* **Excerpt to read**:
┄┄┄┄┄┄
Sunday, September 13, 2009

Will the real shallot please step forward

At the University District farmers' market, a small container of shallots(left) caught my eye at Grouse Mountain Farm. Two small bags of large dirty garlic-like cloves sat like lonely vagabonds. The two bags were all Liz Eggers had for sale. The sign in front said "Grey Shallots, $5 a bag. "They don't look like shallots," I'd said.
"Those are true shallots," Liz said. "Most people don't sell the real ones, just the hybrids, but these are the real thing."
I picked up the bag and tried to imagine their flavor. "You don't need many to flavor the dish," she'd said. Cooking them solo, so you could taste them is best. I bought a bag, took it home and peeled and sliced them, a bit tedious. I sauteed it until it was crispy like my friend Patty does. We cooked baby bok choy and topped them with crispy shallots. The sweet crispy shallots complimented the slightly bitter greens. They had the kind of flavor I love to recall when I'm in a blah mood.
┄┄┄┄┄┄
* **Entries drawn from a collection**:
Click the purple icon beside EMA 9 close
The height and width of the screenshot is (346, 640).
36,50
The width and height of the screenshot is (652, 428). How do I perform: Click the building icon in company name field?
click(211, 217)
┄┄┄┄┄┄
* **What to work on**:
1. In the post about grey shallots, list in order each thing the writer did with the bag of shallots after buying it.
2. Write the next few sentences of the post about grey shallots, picking up after its final sentence.

* **Answers for this exercise**:
1.
1. Took it home
2. Peeled the shallots
3. Sliced them
4. Sauteed them until crispy
5. Used them to top cooked baby bok choy

2.
Though some farmers grow shallots in the Northwest, it's one vegetable that I completely forgot to include in my list of produce grown in the Northwest in my book Local Vegetarian Cooking ( I couldn't believe I'd discovered an omission now, before it's even been printed, but too late to add anything. All you true shallot growers, I'm sorry. Maybe I was an onions snob who hadn't really considered shallots much more than an onions-shallot cross.
To learn more about shallots, I consulted two reference books. The first, The Food Lovers Companion by Sharon Tyler Herbst, says there are two types of shallots "the Jersey shallot or 'false' shallot, [the larger of the two on the book page above] and the more stubtly flavored 'true' shallot." In the Essential Reference Vegetables From Amaranth to Zucchini," Elizabeth Schneider says, "The esteemed gray shallot, also bulb propagated, and smaller and stronger than others, is a separate species little known outside France." Sheneider goes on to say shallots probably originated in Central Asia, then travled to India before arriving in the Mediterranean. I couldn't wait to tell Liz I'd done my homework. I saved part of my purchase and I'd plan to plant them soon because this is the time of year to plant garlic and shallots.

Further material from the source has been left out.